Date: Tue, 16 Nov 1999 06:56:36 PST
From: Claude Marthaler yak83@hotmail.com

Subject: "ZANZIBAR"

Dear Redfishes!
Dar-Es-Salaam, Tanzania, km 9825O


"My friend, if you stick to what you believe and be passionate The "Wolofs" said you'll find what you're looking for because in life, if you're not passionate you'll never win" Youss ou N'dour."

An island beginning, with a Z must certainly contain a vast alphabet of cultures. If you would close your eyes and ears and inhale, you could be in the port of Cochin, a South Indian spice hub. (the olfactory sense being THE sense of memory). Opening your ears to the numerous tape recorders of the shopkeepers would make you soon hesitate between India and the Arabian peninsula. Opening all your senses would only make you feel more lost or "traveling" without moving, like in a dream.

Indeed, to Zanzibar came Sumerians, Assyrians, Hindus, Egyptians, Phoenicians, Portuguese, Arabs, Chinese and Malays. Today, its East coast is said to serve like an efficient laundry machine for the Italian mafia. Beside the historical "Stonecity", typical of a Muslim or a Hindu city, another more contemporary influence had been added in the sixties by the East Germans, at a time when Tanzania was experiencing "African Socialism" : grey oblong six-stored buildings. While every year of my journey is deeply linked with a particular climate or season, a smell, a type of music, or human features, Zanzibar ejected me back into the concentrate -- the Planet revolution.
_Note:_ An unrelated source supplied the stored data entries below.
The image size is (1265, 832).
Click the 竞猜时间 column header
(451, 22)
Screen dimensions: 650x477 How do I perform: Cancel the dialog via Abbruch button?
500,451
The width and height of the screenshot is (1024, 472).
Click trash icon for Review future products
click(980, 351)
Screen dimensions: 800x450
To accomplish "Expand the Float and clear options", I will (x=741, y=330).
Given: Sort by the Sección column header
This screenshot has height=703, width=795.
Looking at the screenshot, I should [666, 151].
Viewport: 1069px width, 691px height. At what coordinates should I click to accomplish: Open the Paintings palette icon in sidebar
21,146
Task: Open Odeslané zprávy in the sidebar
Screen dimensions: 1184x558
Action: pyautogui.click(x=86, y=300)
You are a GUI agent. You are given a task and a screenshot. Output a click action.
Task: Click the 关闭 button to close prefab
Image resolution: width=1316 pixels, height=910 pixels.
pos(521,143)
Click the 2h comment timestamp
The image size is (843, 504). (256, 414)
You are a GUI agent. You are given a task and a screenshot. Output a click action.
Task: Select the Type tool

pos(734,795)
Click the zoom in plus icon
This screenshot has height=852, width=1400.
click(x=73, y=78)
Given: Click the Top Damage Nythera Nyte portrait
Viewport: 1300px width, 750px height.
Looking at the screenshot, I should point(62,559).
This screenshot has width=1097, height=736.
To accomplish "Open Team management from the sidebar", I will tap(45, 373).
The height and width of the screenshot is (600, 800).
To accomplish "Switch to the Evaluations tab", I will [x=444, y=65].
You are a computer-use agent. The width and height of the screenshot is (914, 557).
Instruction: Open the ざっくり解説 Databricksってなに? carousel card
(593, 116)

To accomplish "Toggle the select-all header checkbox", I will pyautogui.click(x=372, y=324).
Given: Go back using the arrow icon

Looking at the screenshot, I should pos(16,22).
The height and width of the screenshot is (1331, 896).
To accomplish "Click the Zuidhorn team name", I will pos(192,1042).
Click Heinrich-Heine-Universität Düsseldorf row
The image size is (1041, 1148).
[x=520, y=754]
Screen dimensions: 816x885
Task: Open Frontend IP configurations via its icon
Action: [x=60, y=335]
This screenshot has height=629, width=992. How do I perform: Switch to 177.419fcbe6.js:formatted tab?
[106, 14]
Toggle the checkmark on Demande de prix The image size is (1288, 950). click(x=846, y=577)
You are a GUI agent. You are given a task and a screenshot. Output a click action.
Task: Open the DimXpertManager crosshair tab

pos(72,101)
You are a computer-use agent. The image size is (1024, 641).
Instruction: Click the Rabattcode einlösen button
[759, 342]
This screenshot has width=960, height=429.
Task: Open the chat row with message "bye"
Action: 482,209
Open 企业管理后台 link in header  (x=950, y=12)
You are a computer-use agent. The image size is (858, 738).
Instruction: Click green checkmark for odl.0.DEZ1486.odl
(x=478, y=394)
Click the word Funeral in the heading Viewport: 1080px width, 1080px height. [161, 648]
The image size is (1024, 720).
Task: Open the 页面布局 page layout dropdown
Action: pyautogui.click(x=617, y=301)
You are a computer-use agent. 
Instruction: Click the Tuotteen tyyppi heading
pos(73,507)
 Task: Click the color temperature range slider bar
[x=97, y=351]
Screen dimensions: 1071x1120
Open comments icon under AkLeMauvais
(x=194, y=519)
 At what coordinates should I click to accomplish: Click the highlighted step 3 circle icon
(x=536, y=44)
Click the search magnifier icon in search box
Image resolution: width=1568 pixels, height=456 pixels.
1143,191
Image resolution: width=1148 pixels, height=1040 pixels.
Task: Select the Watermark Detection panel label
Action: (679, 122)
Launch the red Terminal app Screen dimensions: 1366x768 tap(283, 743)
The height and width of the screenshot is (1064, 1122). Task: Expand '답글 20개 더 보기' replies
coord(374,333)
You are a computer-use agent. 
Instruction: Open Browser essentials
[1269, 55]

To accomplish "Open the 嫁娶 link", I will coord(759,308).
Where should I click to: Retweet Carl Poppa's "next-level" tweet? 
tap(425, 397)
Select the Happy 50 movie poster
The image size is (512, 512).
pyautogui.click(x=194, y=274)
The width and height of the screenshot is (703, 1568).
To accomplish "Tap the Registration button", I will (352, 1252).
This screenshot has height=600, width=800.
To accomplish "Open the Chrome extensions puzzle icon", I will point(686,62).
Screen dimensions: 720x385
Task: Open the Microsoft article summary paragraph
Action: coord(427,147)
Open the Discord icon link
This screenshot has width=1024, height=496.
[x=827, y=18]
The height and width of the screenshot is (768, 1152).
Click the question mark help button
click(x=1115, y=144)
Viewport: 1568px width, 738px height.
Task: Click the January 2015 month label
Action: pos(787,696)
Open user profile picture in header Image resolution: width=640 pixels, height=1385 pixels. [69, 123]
The Zanzibaris still call it "The Indian Ocean", though the Indians themselves on the other shore, ironically, but perhaps more realistically (having been invaded always from the West) call it "The Arabian Sea". The trade and Islamic beliefs remain strong with Oman, which over centuries controlled Zanzibar and eventually transformed it into the capital of the Sultanat itself.

A stop-over between Europe and India, close enough to Africa to serve as an ideal base for the spice and slavery market and 2O miles far enough to have to give nothing back to Africa. The historical background of Zanzibar drives nowadays people from all over the world. The island keeps with its international destiny, and the starting of the "fruit-rain" (short rainy season) gives a more faded mystery to its walls. "We Blacks married the Arabs, that's the way we finally got the island" said a local guide. In fact, he was not so far from the truth.

Eily Ruete, born Sayyida Salme around 181O, princess of Zanzibar and Oman, daughter of the Sultan, could see from her window the rooftop of a German merchant, fell in love and got married. Although it almost created a war between the Sultanat of Oman and the British Empire, passion prevailed over all. but unlike the ideologies or the visible walls (and despite the Tropics), the story has never faded.